Explore the material >>
(1) Copy word for word the part of the Hendra virus report that opens with the words containing "Horse with Hendra" and closes with "against the virus.".
(2) Write the next part of the Hendra virus report, continuing after its last sentence.

Source document >>
━━━━━━━━━━━━━━━━
Horse with Hendra virus euthanised in northern New South Wales

A coloured transmission electron micrograph of the Hendra, virus. Photo: The Electron Microscopy Unit of the Australian Animal Health Laboratory, part of the CSIRO science agency CC BY 3.0 via Wikimedia Commons
A coloured transmission electron micrograph of the Hendra, virus. Photo: The Electron Microscopy Unit of the Australian Animal Health Laboratory, part of the CSIRO science agency CC BY 3.0 via Wikimedia Commons

A horse in northern New South Wales has been euthanised after testing confirmed it had been infected by the dangerous bat-borne Hendra virus.

The state’s Department of Primary Industries said the 11-year-old gelding had not been vaccinated against the virus.

The horse lived on a property near Lismore, a city in the northeast of the state. Officials said the property had been placed under movement restrictions as inquiries continued.

The department urged horse owners to be vigilant.
━━━━━━━━━━━━━━━━
Data supplied >>
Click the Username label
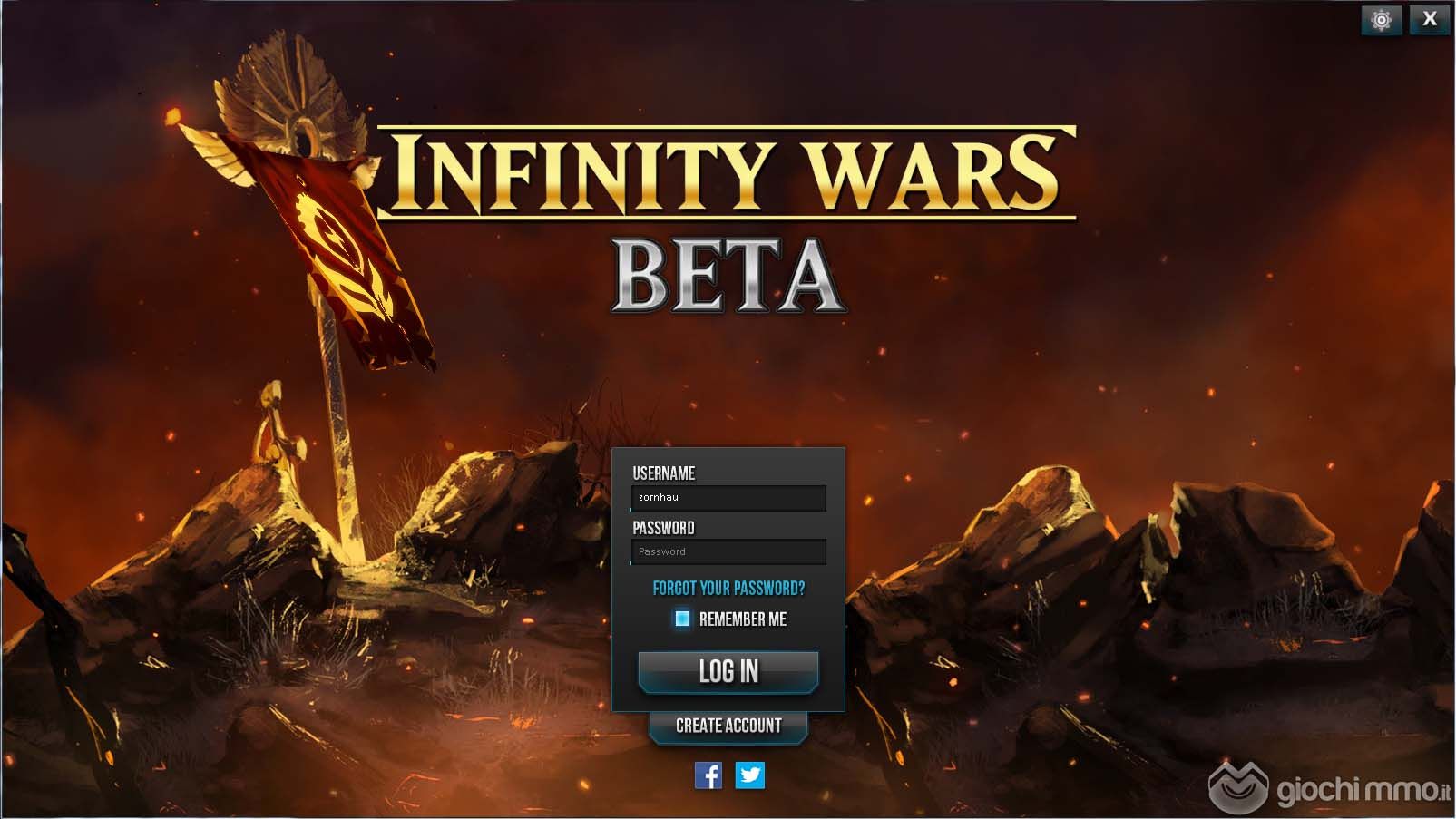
━━━━━━━━━━━━━━━━
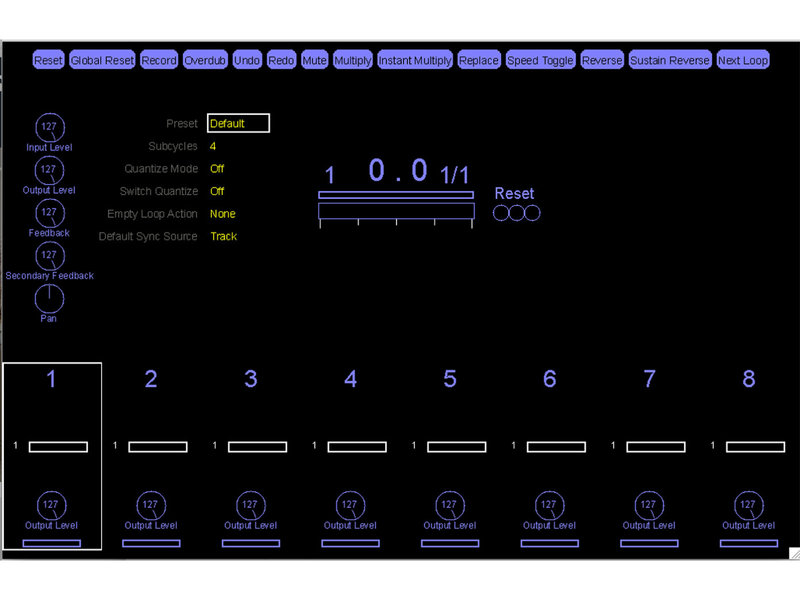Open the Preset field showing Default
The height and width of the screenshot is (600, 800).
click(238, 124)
━━━━━━━━━━━━━━━━
Replies >>
(1)
Horse with Hendra virus euthanised in northern New South Wales

A coloured transmission electron micrograph of the Hendra, virus. Photo: The Electron Microscopy Unit of the Australian Animal Health Laboratory, part of the CSIRO science agency CC BY 3.0 via Wikimedia Commons
A coloured transmission electron micrograph of the Hendra, virus. Photo: The Electron Microscopy Unit of the Australian Animal Health Laboratory, part of the CSIRO science agency CC BY 3.0 via Wikimedia Commons

A horse in northern New South Wales has been euthanised after testing confirmed it had been infected by the dangerous bat-borne Hendra virus.

The state’s Department of Primary Industries said the 11-year-old gelding had not been vaccinated against the virus.

(2)
The state’s chief veterinary officer, Dr Christine Middlemiss, said it was the first case of Hendra virus confirmed in New South Wales this year.

She said samples from the horse were sent by a private veterinarian for laboratory analysis at the department’s Elizabeth Macarthur Agricultural Institute and results confirmed the Hendra virus.

The horse was noticed to be lethargic on Thursday, July 6. By the following day, the horse was not eating and was wobbly on its feet.

“There has been a case of Hendra virus in the area before,” Middlemiss said.

“All known Hendra virus cases have occurred in Queensland or northern NSW, but cases could occur wherever there are flying foxes or in horses that had recent contact with flying foxes prior to movement.”

She urged horse owners to discuss vaccination with their veterinarian.

“Vaccination remains the most effective way of reducing the risk of Hendra virus infection in horses, but good biosecurity and personal hygiene measures should always be practiced in conjunction with it.”

She said horses should also be kept away from flowering and fruiting trees that were attractive to bats.

“Do not place feed and water under trees and cover feed and water containers with a shelter so they cannot be contaminated from above.”